Bobbio então acompanho passo-a-passo a evolução do pensamento
hegeliano a respeito do tema. Começa com a tradicional classificação sêxtupla (três formas retas e três corrompidas) a qual na terminologia polibiana, nesta ordem: democracia, oclocracia, aristocracia, oligarquia, monarquia, despotismo (substituindo o termo tirania). Segundo ele, numa monarquia, há distribuição de poderes pelo monarca onde a liberdade civil está melhor protegida do que em qualquer outra constituição. No caso corrompido desta, o déspota exerce o poder diretamente, de modo arbitrário, e na qual os direitos dos indivíduos não estão garantidos. A monarquia, ao contrário, é a forma de governo em que o rei exerce o poder "indiretamente", através dos chamados corpos intermediários (Montesquieu). Seguindo cronologicamente, Bobbio apresenta que Hegel demonstra conotação positiva ao termo monarquia constitucional, e que a superioridade da monarquia constitucional não é absoluta mas relativa, e relativa a duas condições: é a forma mais apropriada aos grandes Estados (a democracia era preferível a estados pequenos); é a forma que melhor se ajusta aos povos que já desenvolveram o sistema da sociedade civil.

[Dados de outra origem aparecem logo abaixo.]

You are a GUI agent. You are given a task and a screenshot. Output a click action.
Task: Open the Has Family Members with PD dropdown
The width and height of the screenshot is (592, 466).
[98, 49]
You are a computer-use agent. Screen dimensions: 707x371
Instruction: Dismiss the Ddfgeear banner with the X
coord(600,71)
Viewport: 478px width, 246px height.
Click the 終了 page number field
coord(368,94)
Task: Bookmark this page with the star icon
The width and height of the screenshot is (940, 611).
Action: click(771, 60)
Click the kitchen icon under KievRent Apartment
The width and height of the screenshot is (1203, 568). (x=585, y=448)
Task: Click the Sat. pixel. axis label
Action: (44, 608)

Quanto a primeira não é novidade que se prefira democracia em estados
pequenos, assim como já haviam apontado Montesquieu e Rousseau. Entretanto, já havia surgido uma democracia em Estado grande, nos EUA. Contudo, Hegel considerava esse país um Estado ainda em formação, uma "sociedade civil" que não havia atingido a perfeição do Estado. Uma terceira observação diz respeito à expressão “sociedade civil”, empregada aqui talvez pela primeira vez no sentido específico em que é usada na obra maior, onde o momento ético é dividido em três momentos parciais - da família, da “sociedade civil” e do Estado. Afirma, deste modo, que o momento dos EUA é uma esfera intermediária, portanto, entre a família e o Estado. Portanto onde a sociedade se vem articulando pela divisão em classes, é necessário que haja uma constituição diferente da que bastava em sociedades mais simples. Quer dizer: é necessária a forma de governo monárquica, no sentido específico que ela adquiriu em Montesquieu: governo indireto de um monarca, mediado pela presença ativa dos corpos intermediários. A fórmula por excelência do Estado moderno, a melhor alternativa de seu tempo era a monarquia constitucional.

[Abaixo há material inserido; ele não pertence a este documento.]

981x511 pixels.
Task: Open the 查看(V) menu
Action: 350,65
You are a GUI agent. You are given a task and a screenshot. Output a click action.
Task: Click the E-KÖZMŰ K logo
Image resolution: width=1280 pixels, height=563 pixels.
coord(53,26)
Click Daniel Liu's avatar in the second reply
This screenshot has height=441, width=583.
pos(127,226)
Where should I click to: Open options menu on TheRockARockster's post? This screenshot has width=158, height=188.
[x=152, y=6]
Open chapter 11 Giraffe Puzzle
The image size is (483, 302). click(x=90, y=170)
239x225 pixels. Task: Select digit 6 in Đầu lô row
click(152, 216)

Desta comparação da monarquia constitucional e das formas clássicas
Hegel extrai o critério fundamental no que distingue as várias constituições: o da maior ou menor complexidade da sociedade. As formas clássicas só se adaptam a sociedades simples; só a monarquia constitucional, que é a monarquia entendida no sentido em que Montesquieu a descreveu, contrapondo-a ao despotismo, se adapta a sociedades complexas. Bobbio apresenta um ultimo enxerto em que Hegel afirma que as formas clássicas se reduzem a momentos da monarquia constitucional. Isto leva o italiano a comentar sobre. Diz que esta afirmação leva a pensar na velha teoria do governo misto. A monarquia constitucional, a faz aparecer como reencarnação - ou forma moderna - do governo misto, entendido na sua essência: a combinação das três formas simples. Não é preciso acreditar que Hegel tenha pretendido, com essas palavras, identificar a monarquia constitucional com o governo misto (coisa que nem Montesquieu havia feito). De fato, Hegel comenta que as diferenças (se são muitos ou poucos os detentores do poder) são simplesmente quantitativas, sendo assim superficiais e não indicavam o conceito da coisa. Quer dizer com isso que o caráter distintivo da monarquia constitucional não reside no fato de que governem um, poucos e muitos, em diferentes níveis, porém no fato, bem mais substancial de que os poderes fundamentais do Estado estão divididos, e são exercidos por diversos órgãos.